▶ **Aim of the task**: Retype, word for word, every line starting at the line with "Instruction: Click the my profile link" and ending with the final line of the entries; skip the pictures.

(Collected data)
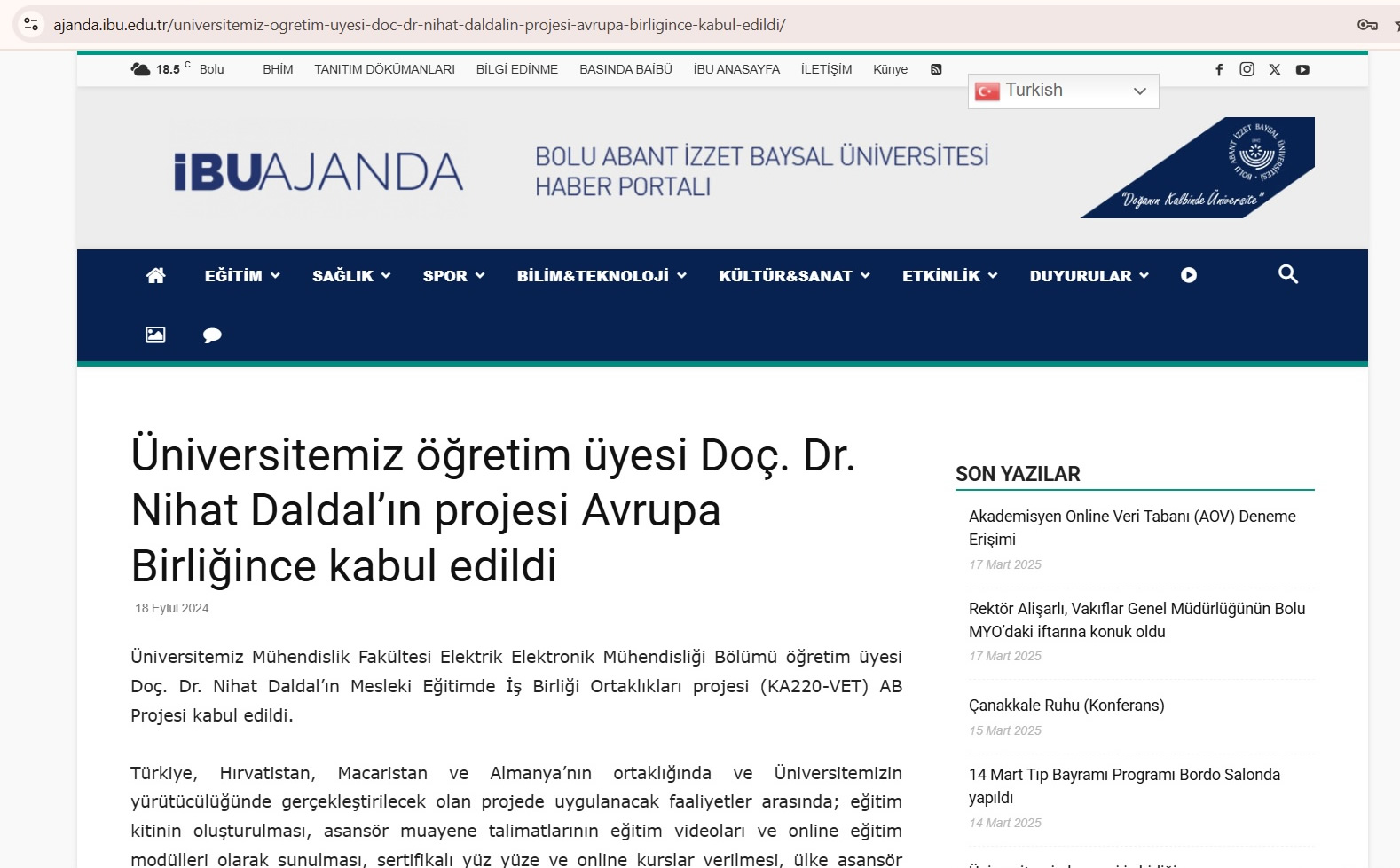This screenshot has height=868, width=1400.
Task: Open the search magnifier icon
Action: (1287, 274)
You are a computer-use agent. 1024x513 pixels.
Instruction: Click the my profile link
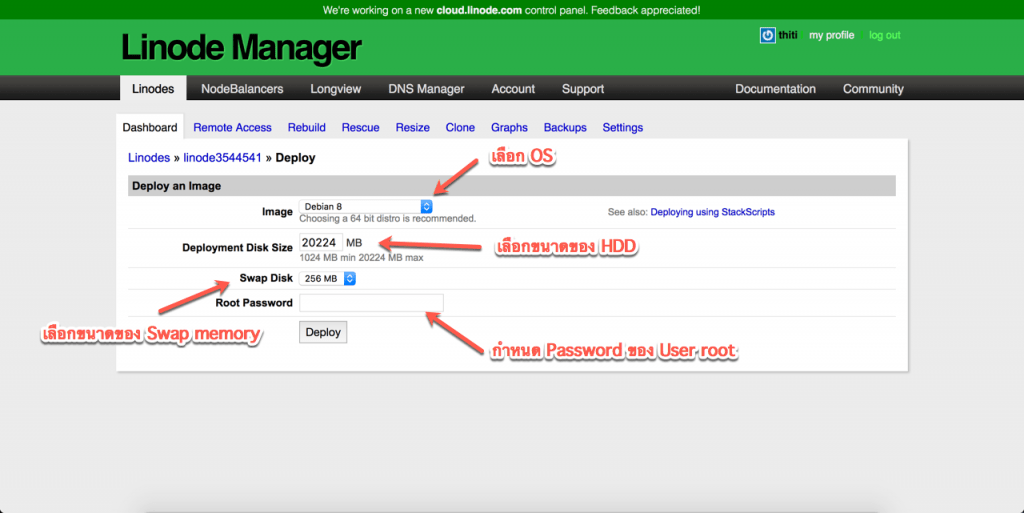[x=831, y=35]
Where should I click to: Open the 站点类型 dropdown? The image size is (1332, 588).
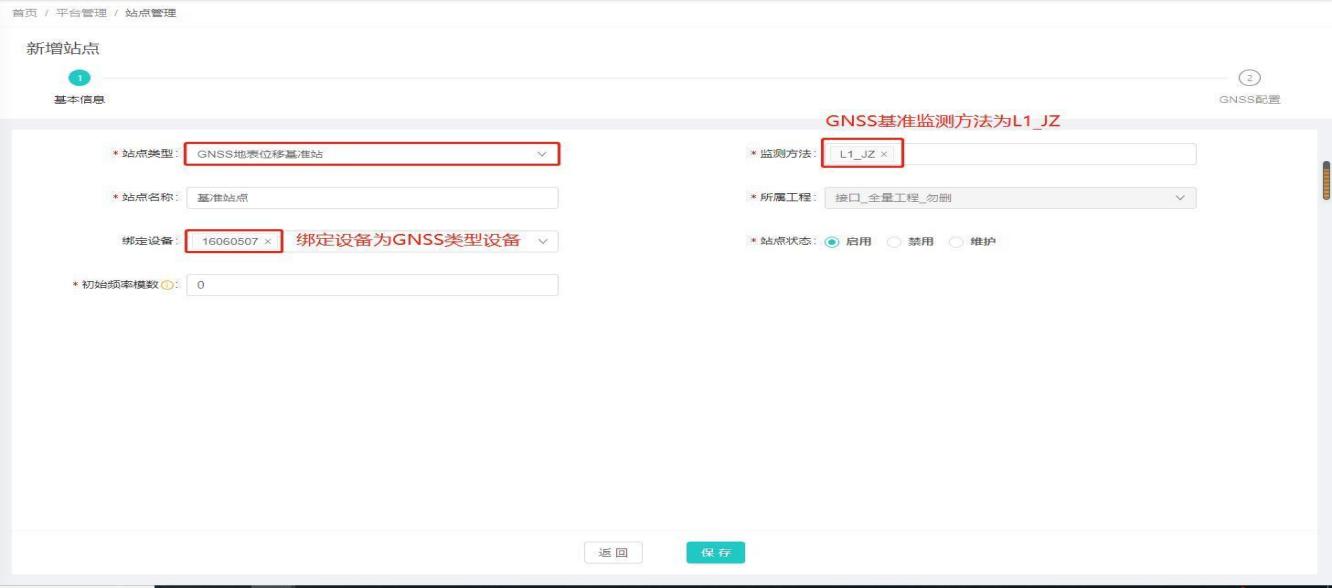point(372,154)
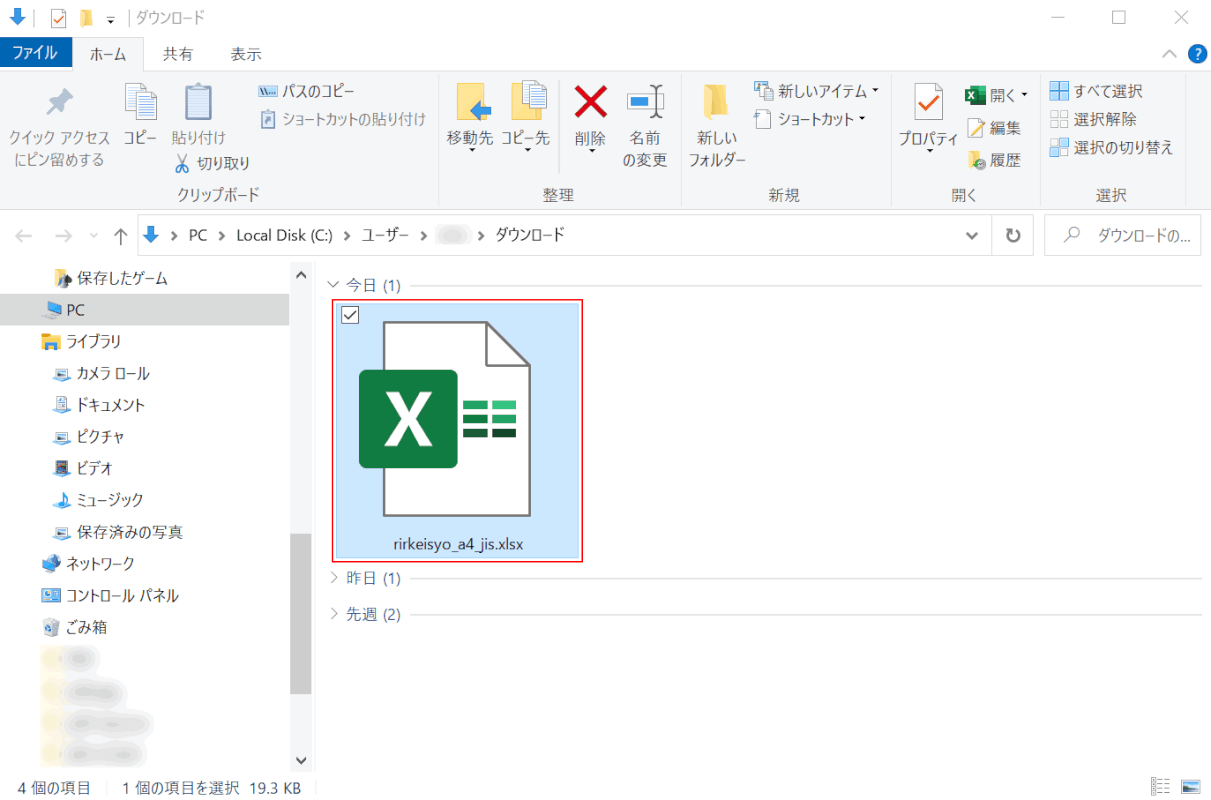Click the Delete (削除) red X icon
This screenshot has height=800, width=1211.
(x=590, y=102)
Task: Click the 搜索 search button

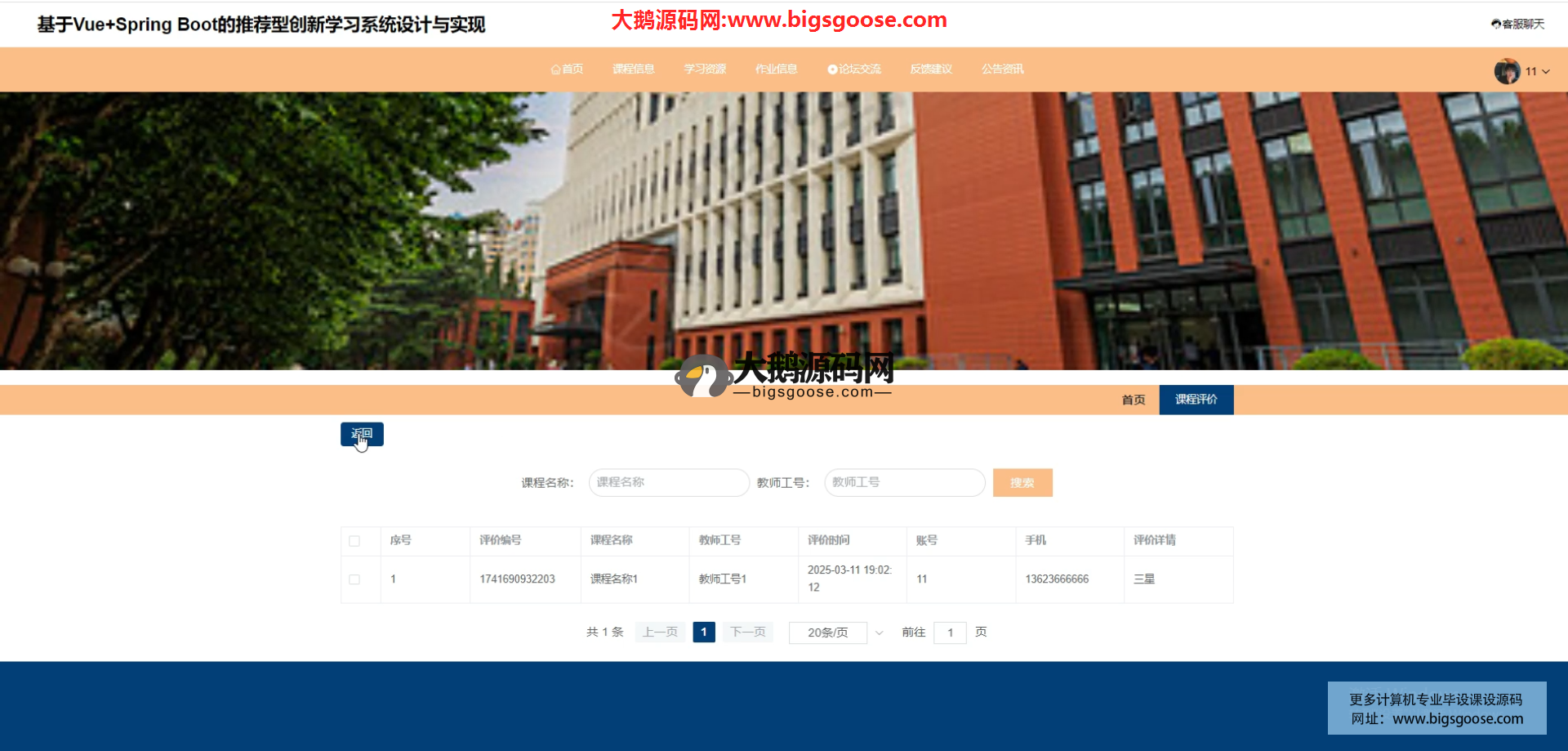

▶ **Result of this task**:
Instruction: Click the my profile link
[x=831, y=35]
Where should I click to: Open the 站点类型 dropdown? The image size is (1332, 588).
point(372,154)
Click the Delete (削除) red X icon
This screenshot has height=800, width=1211.
(x=590, y=102)
Task: Click the 搜索 search button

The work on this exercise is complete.